Enam Orang Aneh dari Jiangnan melihat bahwa tubuh Huang Yaoshi tidak bergerak, dan juga tidak menggerakkan tangan sama sekali untuk menangkis, tetapi ia mampu membuat pergelangan tangan Guo Jing terkilir. Mereka takjub, tetapi juga cemas.

“Kau juga harus menerima pukulanku!” Huang Yaoshi tiba-tiba berteriak, “Aku ingin menunjukkan mana yang lebih unggul, Delapan Belas Jurus Penakluk Naga Pengemis Tua atau kungfu Pulau Bunga Persik-ku.” Sebelum ia selesai berbicara, hembusan angin telah bertiup ke arah Guo Jing. Guo Jing menahan rasa sakitnya dan melompat untuk menghindari serangan itu. Tanpa diduga Huang Yaoshi tidak melanjutkan telapak tangannya tetapi malah menyapu kakinya. Guo Jing terjatuh.

Huang Rong terkejut. “Ayah, jangan!” teriaknya, dan dengan cepat melompat ke depan dan membungkuk untuk melindunginya.

Huang Yaoshi tidak berhenti. Ia hanya mengubah kepalannya menjadi telapak tangan terbuka. Ia mencengkeram rompi putrinya dan mengangkatnya, sementara tangan kirinya langsung mengarah ke Guo Jing.

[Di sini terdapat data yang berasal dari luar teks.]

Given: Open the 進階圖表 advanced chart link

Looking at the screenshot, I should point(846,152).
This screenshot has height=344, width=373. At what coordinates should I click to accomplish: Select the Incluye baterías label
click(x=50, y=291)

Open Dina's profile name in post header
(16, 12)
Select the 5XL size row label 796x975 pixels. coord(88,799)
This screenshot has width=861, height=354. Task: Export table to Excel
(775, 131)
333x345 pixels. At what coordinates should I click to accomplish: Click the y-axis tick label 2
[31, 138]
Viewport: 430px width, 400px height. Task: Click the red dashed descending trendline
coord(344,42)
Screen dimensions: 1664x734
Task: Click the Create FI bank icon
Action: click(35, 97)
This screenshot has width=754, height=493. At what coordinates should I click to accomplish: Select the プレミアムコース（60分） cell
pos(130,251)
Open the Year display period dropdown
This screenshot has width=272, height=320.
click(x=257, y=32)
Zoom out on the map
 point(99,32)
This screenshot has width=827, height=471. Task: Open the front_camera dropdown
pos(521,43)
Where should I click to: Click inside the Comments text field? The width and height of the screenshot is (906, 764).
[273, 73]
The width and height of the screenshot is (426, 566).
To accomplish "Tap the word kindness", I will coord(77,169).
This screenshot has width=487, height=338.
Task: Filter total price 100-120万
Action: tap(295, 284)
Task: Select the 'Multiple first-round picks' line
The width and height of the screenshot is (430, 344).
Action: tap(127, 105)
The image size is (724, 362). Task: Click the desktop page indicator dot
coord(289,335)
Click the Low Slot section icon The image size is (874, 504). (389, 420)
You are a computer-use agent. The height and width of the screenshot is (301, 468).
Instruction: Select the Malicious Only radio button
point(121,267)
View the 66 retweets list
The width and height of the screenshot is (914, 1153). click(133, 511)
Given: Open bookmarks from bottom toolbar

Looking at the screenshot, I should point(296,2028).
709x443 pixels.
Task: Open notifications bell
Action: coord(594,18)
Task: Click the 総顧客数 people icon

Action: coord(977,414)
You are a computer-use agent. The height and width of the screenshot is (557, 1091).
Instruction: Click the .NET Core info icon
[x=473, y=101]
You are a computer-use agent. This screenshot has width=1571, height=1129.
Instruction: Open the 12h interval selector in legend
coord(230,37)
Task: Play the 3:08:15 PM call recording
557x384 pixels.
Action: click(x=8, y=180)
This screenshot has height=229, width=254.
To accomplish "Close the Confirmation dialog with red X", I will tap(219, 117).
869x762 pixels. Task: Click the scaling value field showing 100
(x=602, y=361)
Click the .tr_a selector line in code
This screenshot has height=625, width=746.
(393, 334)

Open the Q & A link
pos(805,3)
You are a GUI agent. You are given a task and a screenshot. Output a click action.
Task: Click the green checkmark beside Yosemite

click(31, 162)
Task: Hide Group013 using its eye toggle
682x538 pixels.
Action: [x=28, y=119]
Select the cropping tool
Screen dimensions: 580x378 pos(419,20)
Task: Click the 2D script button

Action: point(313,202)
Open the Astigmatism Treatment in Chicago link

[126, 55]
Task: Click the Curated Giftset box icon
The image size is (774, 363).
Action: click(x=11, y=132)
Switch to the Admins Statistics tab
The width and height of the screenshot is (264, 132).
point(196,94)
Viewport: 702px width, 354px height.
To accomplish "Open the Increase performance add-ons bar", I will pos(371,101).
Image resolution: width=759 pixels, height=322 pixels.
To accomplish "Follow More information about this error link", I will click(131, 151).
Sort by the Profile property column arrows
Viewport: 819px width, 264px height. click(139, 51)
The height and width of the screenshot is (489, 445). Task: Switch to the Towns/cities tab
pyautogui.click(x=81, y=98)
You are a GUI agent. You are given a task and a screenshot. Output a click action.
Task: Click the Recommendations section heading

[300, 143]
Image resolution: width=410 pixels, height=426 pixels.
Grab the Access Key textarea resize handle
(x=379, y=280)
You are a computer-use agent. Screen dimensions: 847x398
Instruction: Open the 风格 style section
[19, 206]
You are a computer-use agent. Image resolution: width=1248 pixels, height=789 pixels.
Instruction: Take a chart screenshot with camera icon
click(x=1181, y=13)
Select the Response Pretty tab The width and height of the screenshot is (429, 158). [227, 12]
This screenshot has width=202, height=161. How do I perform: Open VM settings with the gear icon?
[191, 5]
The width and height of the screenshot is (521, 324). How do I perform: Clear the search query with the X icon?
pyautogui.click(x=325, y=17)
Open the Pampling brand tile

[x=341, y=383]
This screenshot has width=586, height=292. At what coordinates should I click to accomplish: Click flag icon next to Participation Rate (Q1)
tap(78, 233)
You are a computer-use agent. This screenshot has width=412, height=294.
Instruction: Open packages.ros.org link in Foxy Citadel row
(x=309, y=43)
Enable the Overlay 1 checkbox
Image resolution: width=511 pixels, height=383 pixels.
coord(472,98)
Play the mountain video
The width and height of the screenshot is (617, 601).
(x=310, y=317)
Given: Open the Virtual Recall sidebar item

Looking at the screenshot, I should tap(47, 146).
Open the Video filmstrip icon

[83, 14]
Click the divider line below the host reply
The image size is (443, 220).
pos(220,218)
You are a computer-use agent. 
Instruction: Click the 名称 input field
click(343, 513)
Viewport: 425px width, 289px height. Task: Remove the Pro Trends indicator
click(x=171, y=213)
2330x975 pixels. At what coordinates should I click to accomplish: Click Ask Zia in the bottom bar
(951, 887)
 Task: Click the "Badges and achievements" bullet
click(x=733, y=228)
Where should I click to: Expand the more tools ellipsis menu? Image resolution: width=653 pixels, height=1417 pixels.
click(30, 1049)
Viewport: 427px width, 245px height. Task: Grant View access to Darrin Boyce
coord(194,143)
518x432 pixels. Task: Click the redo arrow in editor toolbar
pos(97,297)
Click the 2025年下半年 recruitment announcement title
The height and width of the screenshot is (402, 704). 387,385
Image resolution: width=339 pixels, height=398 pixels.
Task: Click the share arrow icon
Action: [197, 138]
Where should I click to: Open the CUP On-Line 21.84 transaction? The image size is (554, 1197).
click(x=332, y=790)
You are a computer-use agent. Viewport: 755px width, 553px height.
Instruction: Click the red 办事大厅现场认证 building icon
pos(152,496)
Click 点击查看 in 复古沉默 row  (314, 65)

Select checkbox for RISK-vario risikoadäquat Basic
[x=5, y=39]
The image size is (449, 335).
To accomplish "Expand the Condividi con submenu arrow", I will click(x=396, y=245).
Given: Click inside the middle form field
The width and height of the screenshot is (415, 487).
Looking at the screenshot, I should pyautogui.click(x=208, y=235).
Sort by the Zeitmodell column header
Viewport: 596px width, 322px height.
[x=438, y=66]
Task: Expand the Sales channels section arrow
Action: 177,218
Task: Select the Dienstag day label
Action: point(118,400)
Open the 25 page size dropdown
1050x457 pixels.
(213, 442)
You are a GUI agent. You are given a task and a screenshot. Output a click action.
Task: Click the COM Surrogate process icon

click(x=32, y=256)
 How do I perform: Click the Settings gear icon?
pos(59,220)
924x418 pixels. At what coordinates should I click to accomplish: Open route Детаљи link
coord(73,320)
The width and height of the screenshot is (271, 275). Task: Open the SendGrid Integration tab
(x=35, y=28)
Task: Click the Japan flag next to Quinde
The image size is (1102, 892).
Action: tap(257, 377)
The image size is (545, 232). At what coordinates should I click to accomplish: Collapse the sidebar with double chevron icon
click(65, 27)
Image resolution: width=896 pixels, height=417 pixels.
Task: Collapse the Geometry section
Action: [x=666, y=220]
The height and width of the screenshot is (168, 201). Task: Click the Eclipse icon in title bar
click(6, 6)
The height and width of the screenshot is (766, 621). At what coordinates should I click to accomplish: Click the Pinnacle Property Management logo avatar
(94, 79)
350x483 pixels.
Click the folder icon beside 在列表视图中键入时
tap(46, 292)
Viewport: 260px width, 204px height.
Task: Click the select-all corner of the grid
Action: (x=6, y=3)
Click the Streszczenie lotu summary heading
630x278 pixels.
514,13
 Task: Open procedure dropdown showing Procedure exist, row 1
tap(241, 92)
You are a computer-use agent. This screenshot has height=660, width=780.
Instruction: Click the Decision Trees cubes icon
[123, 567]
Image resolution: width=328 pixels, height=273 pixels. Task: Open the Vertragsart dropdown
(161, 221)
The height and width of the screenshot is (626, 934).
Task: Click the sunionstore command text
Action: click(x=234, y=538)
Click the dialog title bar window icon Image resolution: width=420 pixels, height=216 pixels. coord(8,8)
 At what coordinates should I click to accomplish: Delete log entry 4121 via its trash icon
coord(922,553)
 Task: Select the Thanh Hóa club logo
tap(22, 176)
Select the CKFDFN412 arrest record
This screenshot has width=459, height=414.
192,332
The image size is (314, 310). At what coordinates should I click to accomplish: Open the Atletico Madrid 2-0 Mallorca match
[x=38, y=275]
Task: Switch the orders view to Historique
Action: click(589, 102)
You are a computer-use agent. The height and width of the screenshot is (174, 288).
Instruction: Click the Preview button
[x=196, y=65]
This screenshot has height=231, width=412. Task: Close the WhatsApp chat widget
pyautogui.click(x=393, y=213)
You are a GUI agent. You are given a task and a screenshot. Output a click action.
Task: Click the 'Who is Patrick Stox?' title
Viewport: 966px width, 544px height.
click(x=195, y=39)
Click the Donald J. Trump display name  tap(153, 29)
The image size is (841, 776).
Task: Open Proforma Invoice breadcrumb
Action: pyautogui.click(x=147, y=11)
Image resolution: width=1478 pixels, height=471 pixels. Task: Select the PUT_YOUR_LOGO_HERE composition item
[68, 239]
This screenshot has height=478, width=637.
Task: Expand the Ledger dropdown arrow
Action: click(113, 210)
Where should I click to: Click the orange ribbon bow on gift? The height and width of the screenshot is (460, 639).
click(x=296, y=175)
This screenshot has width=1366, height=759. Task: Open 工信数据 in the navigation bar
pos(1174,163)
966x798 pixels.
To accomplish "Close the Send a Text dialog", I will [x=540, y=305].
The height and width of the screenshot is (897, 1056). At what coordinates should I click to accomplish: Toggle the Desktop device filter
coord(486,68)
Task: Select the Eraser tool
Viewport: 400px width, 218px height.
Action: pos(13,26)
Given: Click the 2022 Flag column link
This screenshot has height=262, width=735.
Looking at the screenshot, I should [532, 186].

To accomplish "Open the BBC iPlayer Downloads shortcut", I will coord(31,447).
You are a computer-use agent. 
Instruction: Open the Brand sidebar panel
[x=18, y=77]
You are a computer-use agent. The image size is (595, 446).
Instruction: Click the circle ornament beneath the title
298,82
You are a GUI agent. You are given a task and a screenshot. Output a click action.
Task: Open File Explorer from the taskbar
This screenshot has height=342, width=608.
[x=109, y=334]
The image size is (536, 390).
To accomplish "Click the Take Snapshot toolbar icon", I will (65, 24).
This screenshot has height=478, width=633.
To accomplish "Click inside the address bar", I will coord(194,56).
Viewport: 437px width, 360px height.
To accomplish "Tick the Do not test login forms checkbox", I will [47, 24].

Enam Orang Aneh dari Jiangnan menyadari bahwa jika Guo Jing terkena, ia pasti akan mati atau setidaknya menderita cedera yang sangat berat. Mereka bergerak sekaligus. Quan Jinfa adalah yang pertama. Ia memukul lengan kiri Huang Yaoshi dengan tuas timbangan bajanya. Huang Yaoshi dengan tenang menurunkan putrinya ke pinggir arena, melambaikan kedua tangan dengan santai dan tuas timbangan baja itu berubah arah, menghantam pedang panjang di tangan Han Xiaoying. Tuas timbangan dan pedang itu patah menjadi empat bagian.

“Shifu…!” Lu Chengfeng berseru. Ia ingin meminta gurunya berhenti, tetapi karena kenal betul temperamen gurunya, ia tidak berani melanjutkan.

Huang Rong menangis. “Ayah, kalau kau membunuhnya,” teriaknya. “Kau tidak akan pernah melihatku lagi!” Tanpa basa-basi lagi ia berlari menuju Danau Tai dan melompat ke dalam air.

Huang Yaoshi terkejut, lalu marah. Ia tahu putrinya sangat bagus dalam air. Ia biasa berenang dan menyelam di Laut Timur[^dong-hai], bermain dengan ikan dan kura-kura. Terkadang ia pergi berenang sepanjang hari. Tapi kali ini ia tidak yakin kapan bisa melihatnya lagi. Jadi ia berlari ke arah danau untuk mencoba menangkapnya, tetapi ia terlambat. Huang Rong sudah menghilang di air yang gelap. Huang Yaoshi menatap kosong dari tepi danau.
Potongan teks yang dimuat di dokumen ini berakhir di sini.